There are also questions about another aspect of Perry’s involvement in Ukraine. Officials at Ukraine’s state-run natural gas company, Naftogaz, asked for the Energy Secretary’s recommendations for Americans to sit on their board. One, Michael Bleyzer, is a Ukrainian-American investor based in Houston who has given thousands of dollars to Republican candidates, including $10,000 to Perry’s inaugural fund. The other, Houston energy executive Robert Bensh, donated $1,000 to the Republican National Committee in 2017 (but also $250 to Texas Democrat Beto O’Rourke’s presidential campaign). Brady says both seem like sound choices for advising Ukraine. And, Brady says, Perry’s office also suggested other non-political names like Daniel Yergin, author of the Pulitzer Prize winning book called, The Prize: The Epic Quest for Oil, Money and Power.

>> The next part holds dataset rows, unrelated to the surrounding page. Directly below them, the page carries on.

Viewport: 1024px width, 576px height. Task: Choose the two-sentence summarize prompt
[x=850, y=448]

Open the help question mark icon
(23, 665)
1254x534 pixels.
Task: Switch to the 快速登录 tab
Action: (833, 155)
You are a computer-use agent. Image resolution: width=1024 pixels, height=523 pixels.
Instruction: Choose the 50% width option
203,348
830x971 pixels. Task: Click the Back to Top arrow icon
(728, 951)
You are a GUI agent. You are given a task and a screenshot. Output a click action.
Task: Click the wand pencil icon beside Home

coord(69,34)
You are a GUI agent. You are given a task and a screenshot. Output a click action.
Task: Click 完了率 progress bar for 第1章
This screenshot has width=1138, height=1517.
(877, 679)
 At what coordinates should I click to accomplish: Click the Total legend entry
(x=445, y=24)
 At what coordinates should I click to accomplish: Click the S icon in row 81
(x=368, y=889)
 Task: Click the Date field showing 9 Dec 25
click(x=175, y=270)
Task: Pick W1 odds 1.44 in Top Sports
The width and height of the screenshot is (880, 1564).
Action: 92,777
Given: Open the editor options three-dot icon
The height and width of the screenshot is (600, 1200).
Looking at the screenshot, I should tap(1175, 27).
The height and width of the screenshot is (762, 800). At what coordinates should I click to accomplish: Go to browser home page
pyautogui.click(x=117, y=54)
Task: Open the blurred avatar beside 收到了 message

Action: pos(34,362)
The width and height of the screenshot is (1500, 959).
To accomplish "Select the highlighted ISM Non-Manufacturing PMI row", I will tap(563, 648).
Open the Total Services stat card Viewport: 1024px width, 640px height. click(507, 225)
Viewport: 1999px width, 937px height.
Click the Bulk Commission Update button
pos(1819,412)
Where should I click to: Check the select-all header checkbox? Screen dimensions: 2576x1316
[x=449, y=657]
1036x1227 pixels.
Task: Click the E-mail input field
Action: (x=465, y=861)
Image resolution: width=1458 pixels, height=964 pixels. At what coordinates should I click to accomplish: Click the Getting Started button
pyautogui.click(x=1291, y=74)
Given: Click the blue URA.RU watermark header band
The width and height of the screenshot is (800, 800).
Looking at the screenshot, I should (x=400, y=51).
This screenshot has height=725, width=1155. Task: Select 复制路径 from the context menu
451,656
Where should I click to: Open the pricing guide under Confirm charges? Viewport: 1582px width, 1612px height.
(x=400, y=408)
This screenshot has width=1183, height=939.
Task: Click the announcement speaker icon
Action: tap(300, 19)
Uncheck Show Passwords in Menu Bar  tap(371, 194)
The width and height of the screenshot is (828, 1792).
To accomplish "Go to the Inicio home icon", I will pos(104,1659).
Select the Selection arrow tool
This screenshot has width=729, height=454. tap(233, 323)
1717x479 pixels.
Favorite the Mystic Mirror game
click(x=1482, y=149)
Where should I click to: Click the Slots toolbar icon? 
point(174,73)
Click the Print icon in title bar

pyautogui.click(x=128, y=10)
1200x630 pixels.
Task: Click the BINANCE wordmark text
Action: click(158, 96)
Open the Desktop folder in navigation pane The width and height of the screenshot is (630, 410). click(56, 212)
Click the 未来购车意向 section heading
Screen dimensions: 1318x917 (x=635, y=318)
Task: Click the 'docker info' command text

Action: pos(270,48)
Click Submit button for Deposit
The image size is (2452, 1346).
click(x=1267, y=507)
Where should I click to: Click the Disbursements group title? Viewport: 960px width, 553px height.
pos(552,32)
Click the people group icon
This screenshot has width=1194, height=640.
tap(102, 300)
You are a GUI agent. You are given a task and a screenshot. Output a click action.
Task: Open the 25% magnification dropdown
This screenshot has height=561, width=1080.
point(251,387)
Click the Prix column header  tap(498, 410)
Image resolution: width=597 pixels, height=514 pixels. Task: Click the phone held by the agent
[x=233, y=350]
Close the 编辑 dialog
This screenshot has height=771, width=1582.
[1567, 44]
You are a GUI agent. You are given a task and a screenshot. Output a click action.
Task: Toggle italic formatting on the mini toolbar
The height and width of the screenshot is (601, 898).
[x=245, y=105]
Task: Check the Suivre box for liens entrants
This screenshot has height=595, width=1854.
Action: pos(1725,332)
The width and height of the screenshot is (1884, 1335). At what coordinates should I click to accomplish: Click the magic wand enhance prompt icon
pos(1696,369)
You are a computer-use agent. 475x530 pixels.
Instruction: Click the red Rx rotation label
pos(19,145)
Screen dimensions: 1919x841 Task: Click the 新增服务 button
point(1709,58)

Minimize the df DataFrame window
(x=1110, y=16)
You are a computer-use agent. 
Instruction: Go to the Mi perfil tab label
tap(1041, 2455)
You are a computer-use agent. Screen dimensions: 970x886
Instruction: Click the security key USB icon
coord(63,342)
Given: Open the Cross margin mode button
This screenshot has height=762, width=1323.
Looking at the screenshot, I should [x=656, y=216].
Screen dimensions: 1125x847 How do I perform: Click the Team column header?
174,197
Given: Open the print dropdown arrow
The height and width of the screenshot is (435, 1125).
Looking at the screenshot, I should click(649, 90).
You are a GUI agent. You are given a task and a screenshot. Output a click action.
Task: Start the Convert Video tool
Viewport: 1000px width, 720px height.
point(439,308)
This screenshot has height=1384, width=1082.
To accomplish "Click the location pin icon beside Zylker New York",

Brady says there are a lot of moving parts here. You can try to map it all out, but there are points on the map that are missing right now.
“There’s missing information. And hopefully with the subpoenas, with these depositions that Democrats are conducting now in Congress, we’re gonna get a fuller picture,” says Brady. “And it’ll be interesting to see if Secretary Perry remains at the center in a way that he appears to be now.”
The Energy Department has kept a low profile under the Trump administration. There hasn’t been as much controversy as, say, with the EPA under Scott Pruitt or the Interior under Ryan Zinke. Brady says that part of the reason is because there aren’t a lot of regulatory rollback opportunities at the Department of Energy. But also it’s because of Perry himself, Brady says, because Perry is a guy who likes to get along with other people and work with Democrats in Congress.
“I like to say that it’s been an unremarkable two years,” says Brady. “And in this administration, that’s pretty remarkable.”
It was reported this week that Perry plans to resign from his position as Energy Secretary by the end of the year.